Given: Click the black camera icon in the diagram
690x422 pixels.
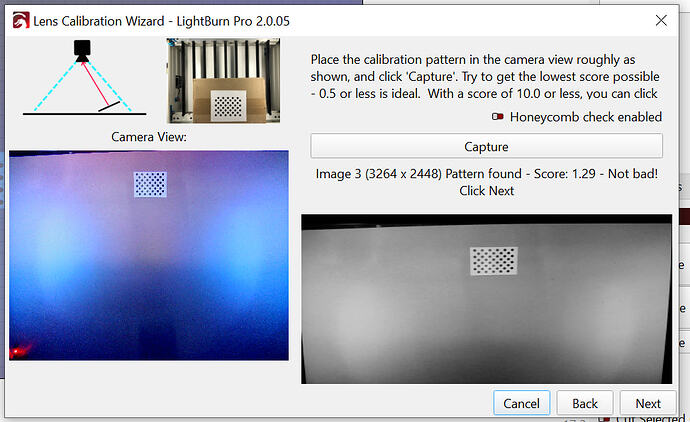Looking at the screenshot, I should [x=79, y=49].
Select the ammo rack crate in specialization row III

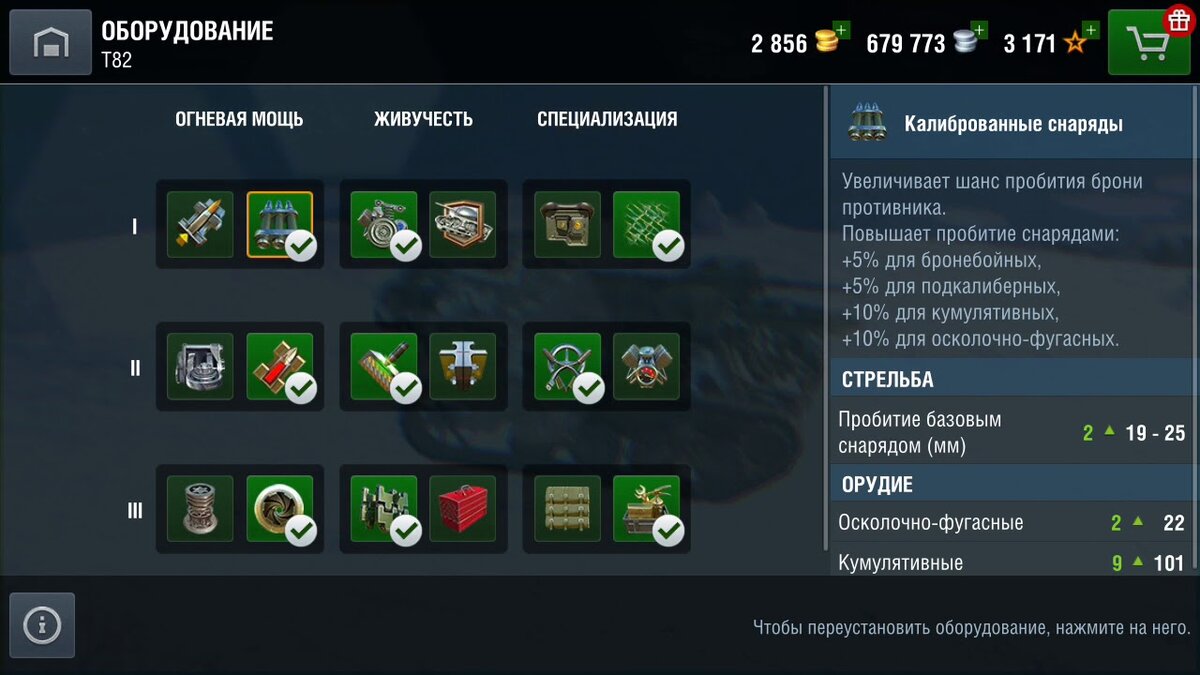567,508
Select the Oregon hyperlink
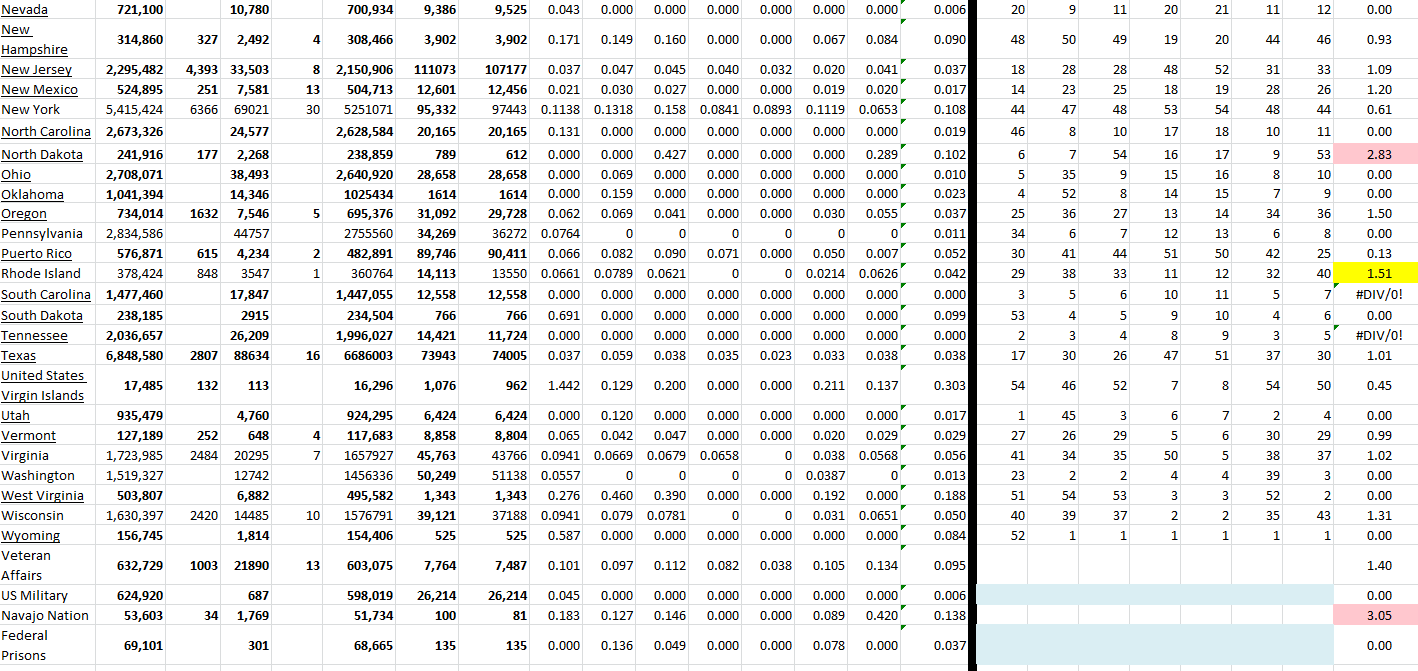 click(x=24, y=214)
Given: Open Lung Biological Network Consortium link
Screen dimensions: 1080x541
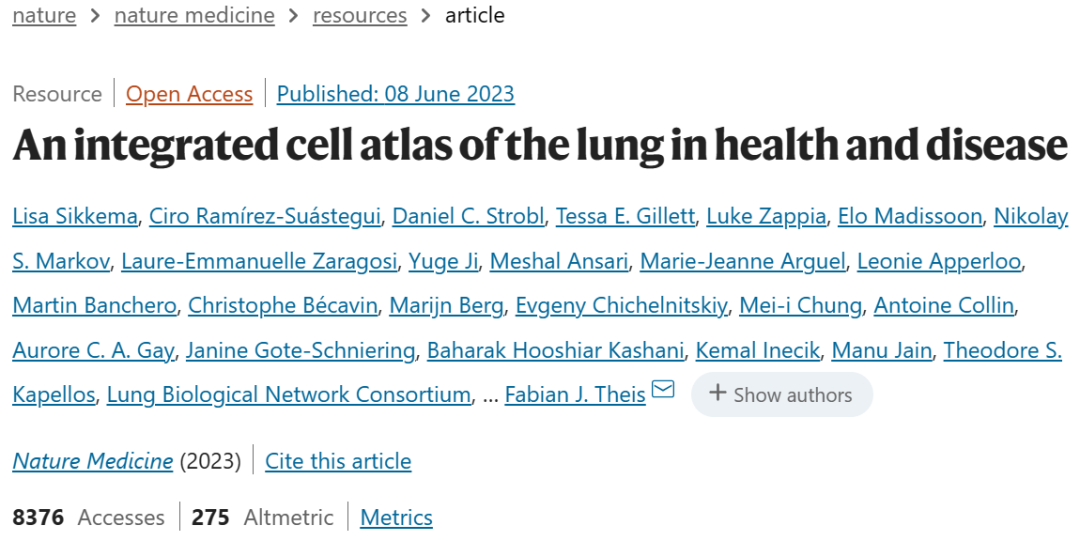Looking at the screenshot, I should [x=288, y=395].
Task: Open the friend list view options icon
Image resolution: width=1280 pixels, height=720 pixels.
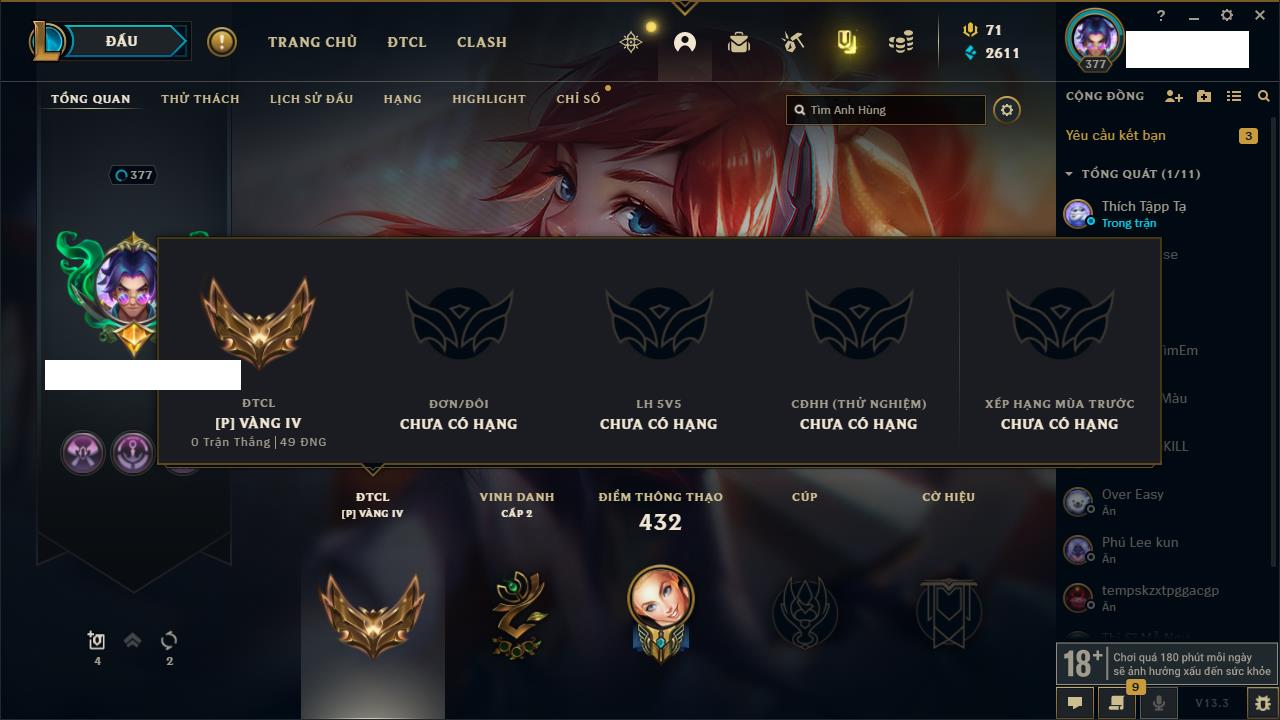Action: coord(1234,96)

· · · · · · ·

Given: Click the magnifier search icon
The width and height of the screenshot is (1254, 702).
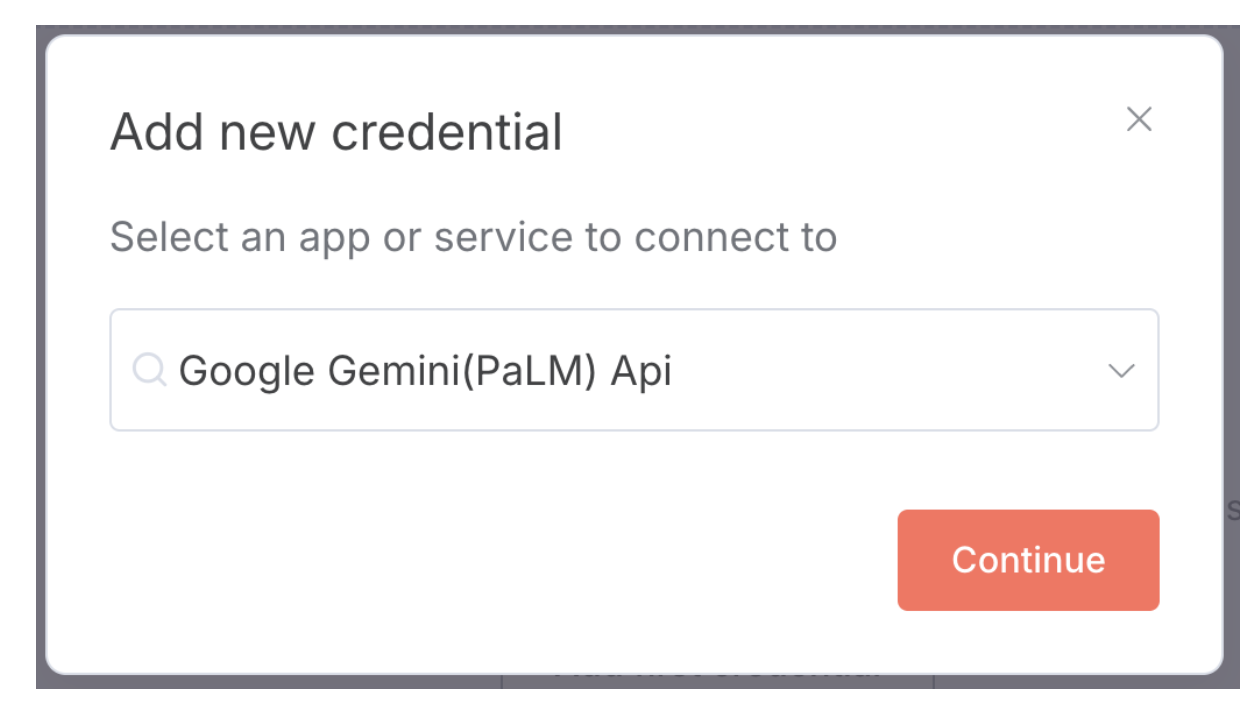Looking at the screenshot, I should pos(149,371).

· · · · · · ·

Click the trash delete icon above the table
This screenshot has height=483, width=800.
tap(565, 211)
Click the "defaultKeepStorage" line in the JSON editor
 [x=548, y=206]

· · · · · · ·

What to produce =
Would you copy out, exactly and with no pictures, only the lines above from the one that contains "Given: Click the black" through the one that contains "Task: Open the friend list view options icon"?

Exercise solution =
Given: Click the black camera icon in the diagram
690x422 pixels.
Looking at the screenshot, I should [x=79, y=49].
Select the ammo rack crate in specialization row III

567,508
Select the Oregon hyperlink
 click(x=24, y=214)
Given: Open Lung Biological Network Consortium link
Screen dimensions: 1080x541
Looking at the screenshot, I should [x=288, y=395].
Task: Open the friend list view options icon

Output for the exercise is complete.